Was macht der Winzer … im Herbst?

Hochbetrieb im Weingut

Im Herbst beginnt die Weinlese und damit die arbeitsintensivste Zeit im Weinberg und im Keller. Vor, während und nach der Lese: Was passiert auf dem Weingut?

Nach Pflanzenschutz und Biegen, Schneiden und Wickeln der Reben rückt für den Winzer endlich der Zeitpunkt näher, die Früchte seiner Arbeit einzuholen. Doch vor der tatsächlichen Weinlese und dem Organisieren der Lesehelfer steht die Bestimmung des Reifegrades der Trauben. Und: Die verschiedenen Rebsorten reifen unterschiedlich schnell. Das heißt, die Weinlese kann sich über Wochen hinziehen.

Wichtiger Indikator: Phenolische Reife
Die Bestimmung der Phenolischen Reife (auch Physiologischen Reife) der Trauben ist eine der wichtigsten Tätigkeiten des Winzers kurz vor der Lese. Dazu gehört zum einen die Bestimmung von Zucker- und Säuregehalt der Beeren, aber auch die des pH-Werts. Der pH-Wert gibt, grob gesagt, ebenfalls die Stärke einer säurehaltigen Lösung an. Dabei gilt: Je säurehaltiger die Lösung, desto niedriger der pH-Wert.

Im Gegensatz zum normalen Säuregehalt, der in Gramm pro Liter angegeben wird, hängt der pH-Wert allerdings auch von anderen Inhaltsstoffen im Wein ab, die bestimmte Säuren beeinflussen können. Die Phenolische Reife hängt auch noch von anderen Faktoren ab. Phenole sind aromatische Verbindungen, beim Rotwein sind vor allem die Tannine und die Anthocyane prägend. Tannine oder Gerbstoffe kennen die meisten Weintrinker. Bei den Anthocyanen handelt es sich um Farbstoffe, die im Lauf der Reife gebildet werden.

Beim Weißwein bestimmen die so genannten Flavone deren Farbe, an der man auch hier die Reife erkennen kann. Außerdem ist beim Weißwein die Balance zwischen Zucker- und Säuregehalt etwas entscheidender.

Sicht- und Geschmacksprüfung im Weinberg
Neben Tests im Labor ist eine der wichtigsten Tätigkeiten des Winzers natürlich die direkte Überprüfung der Trauben.
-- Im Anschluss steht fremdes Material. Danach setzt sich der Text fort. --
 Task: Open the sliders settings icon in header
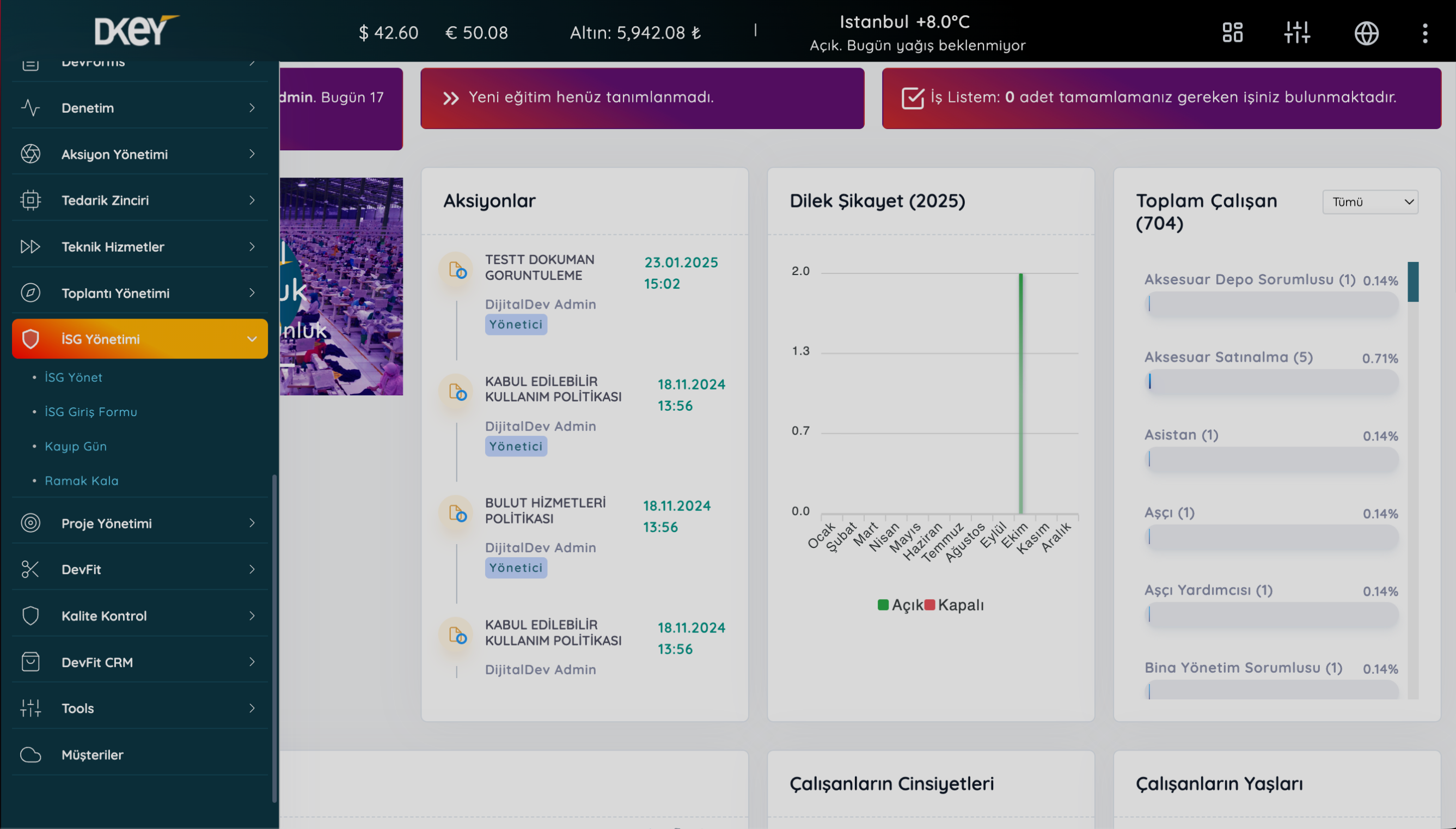coord(1296,33)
Dazu gehören das Überprüfen des Stielgerüsts und das Schmecken der Trauben. Wenn die Stiele sich langsam von grün nach braun verfärben, deutet das auf eine zunehmende Reife hin. Ebenso natürlich, wenn sich die Beeren von grün nach gelb beziehungsweise rot oder violett verfärben. Auch die Farbe der Traubenkerne gibt Hinweise auf die Reife. Sie sollten ebenfalls eine bräunliche Färbung annehmen.
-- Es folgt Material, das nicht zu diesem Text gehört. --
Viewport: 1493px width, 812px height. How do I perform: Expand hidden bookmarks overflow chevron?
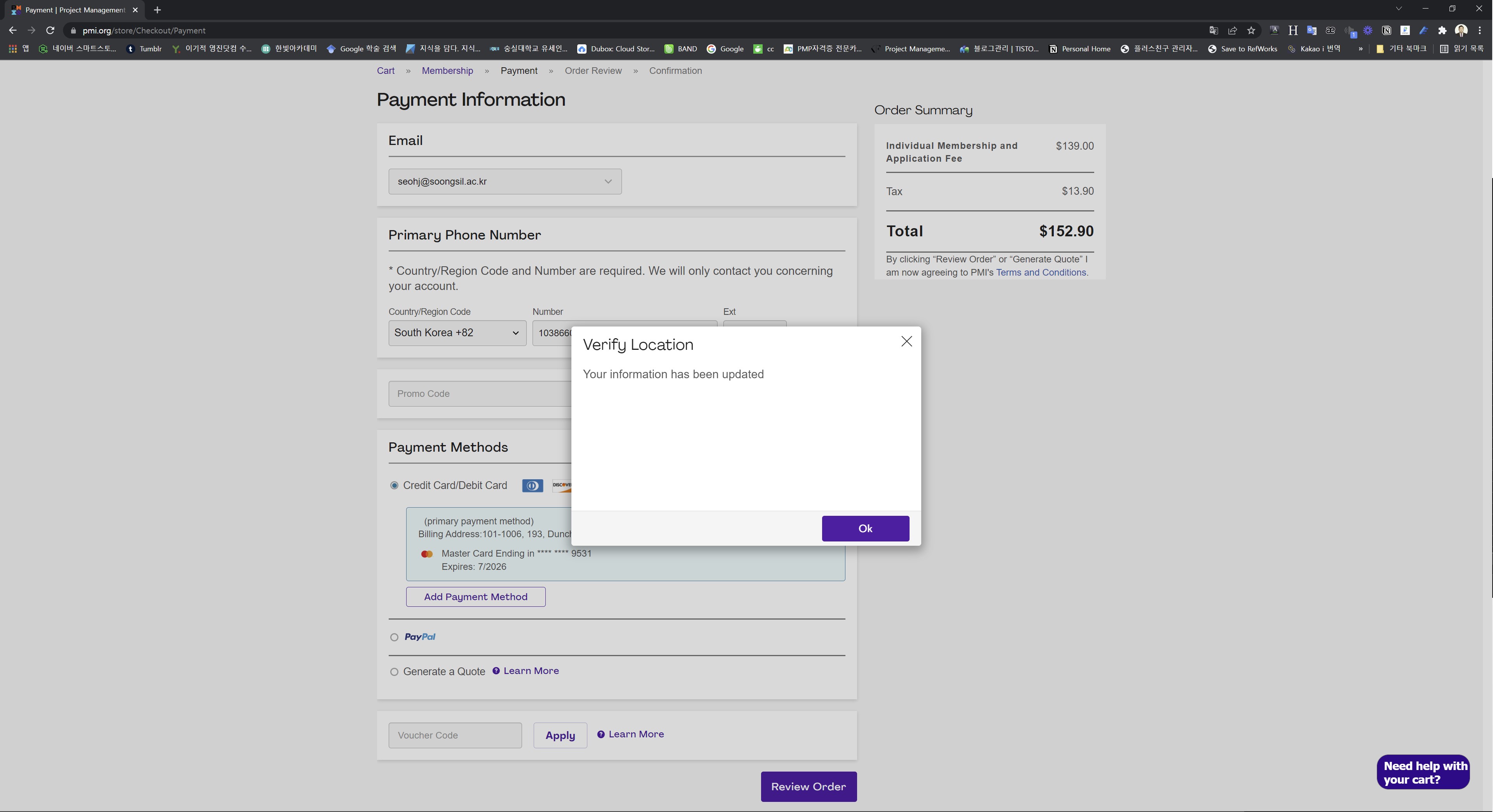pyautogui.click(x=1360, y=49)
Neben der Sichtprüfung ist natürlich die Überprüfung des Geschmacks wichtig. Ein erfahrener Winzer erkennt teilweise – je nach Witterung – die Veränderung seiner Trauben kurz vor der Lese von Tag zu Tag. Und so lässt sich die Veränderung in der Süße- und Säure-Balance und in der Reife beispielsweise der Tannine feststellen.

Die Lese – Vollernter und Handlese
Wenn der Winzer entscheidet, dass seine Trauben reif sind, geht’s an die Lese. Dabei wird je nach Bewirtschaftung sehr unterschiedlich vorgegangen. Ein kleines, natürlich arbeitendes Weingut liest seine Trauben in der Regel von Hand. Ein großes, konventionell arbeitendes Weingut verwendet für die meisten Lagen so genannte Vollernter. Das sind Maschinen, mit denen man durch die Rebzeilen fahren kann. Dazu muss der Weinberg aber auch relativ gerade ausgerichtet und nicht zu steil sein. Außerdem müssen die Gassen zwischen den Rebzeilen breit genug sein.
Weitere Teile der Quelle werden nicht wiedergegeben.